__Directions for this task__.
Across the entries below, determine how many lines include the word "inside". State only the resulting number.

__Available records__.
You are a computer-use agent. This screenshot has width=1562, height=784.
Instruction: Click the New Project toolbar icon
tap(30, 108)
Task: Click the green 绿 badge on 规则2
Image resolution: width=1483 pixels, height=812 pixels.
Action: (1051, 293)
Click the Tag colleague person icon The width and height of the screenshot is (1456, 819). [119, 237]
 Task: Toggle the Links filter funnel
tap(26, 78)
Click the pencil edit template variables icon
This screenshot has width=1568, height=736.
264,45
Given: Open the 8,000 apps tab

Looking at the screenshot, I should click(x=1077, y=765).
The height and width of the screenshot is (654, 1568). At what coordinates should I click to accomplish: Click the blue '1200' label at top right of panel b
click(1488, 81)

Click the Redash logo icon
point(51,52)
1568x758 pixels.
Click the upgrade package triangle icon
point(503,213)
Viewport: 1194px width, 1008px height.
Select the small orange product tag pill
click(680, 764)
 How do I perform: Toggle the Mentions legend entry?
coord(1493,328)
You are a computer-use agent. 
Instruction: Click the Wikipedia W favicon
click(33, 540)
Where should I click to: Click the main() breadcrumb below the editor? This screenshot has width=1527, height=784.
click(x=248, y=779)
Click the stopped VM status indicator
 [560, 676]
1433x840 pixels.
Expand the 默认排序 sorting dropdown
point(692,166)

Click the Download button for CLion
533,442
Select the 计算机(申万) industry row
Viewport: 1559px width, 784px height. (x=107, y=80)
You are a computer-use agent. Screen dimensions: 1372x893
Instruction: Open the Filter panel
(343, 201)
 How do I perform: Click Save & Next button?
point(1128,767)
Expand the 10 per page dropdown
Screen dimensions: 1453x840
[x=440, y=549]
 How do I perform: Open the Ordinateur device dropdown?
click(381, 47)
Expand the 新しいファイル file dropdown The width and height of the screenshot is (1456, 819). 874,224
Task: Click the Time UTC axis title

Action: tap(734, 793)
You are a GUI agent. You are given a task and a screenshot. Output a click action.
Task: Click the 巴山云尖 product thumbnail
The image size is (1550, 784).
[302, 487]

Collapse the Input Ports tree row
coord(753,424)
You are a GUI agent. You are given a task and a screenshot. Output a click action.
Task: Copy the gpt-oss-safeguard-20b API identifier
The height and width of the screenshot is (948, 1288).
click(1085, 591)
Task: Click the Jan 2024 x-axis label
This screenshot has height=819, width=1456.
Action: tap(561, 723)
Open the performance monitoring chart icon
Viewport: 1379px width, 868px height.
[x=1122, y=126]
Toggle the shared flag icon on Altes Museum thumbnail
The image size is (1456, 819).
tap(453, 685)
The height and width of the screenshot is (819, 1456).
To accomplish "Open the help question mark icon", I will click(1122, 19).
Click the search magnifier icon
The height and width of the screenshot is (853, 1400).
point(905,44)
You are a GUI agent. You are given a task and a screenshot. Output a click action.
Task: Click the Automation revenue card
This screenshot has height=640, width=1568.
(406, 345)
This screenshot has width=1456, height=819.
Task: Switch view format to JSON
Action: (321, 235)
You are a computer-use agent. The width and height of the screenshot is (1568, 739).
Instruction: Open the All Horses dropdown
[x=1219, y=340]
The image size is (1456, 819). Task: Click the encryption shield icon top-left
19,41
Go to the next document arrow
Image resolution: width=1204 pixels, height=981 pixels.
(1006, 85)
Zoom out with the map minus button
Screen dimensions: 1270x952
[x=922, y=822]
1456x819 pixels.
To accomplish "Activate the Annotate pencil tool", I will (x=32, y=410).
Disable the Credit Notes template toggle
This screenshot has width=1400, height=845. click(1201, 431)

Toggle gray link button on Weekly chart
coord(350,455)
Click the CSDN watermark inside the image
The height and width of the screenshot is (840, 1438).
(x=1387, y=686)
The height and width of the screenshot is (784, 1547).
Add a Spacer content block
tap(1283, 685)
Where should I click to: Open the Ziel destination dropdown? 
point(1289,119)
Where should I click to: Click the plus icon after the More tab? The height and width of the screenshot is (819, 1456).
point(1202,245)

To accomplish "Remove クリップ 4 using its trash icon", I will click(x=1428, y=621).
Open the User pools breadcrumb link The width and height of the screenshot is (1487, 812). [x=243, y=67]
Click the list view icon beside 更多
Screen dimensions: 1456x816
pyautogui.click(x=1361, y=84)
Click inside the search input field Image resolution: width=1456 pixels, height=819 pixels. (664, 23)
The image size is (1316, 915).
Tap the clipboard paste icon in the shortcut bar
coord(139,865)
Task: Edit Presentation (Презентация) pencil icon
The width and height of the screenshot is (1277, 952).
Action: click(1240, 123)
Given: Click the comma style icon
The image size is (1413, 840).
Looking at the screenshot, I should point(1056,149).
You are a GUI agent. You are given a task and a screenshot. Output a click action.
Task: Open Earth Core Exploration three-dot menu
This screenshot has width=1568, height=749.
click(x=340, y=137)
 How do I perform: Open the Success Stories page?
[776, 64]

__Task result__.
2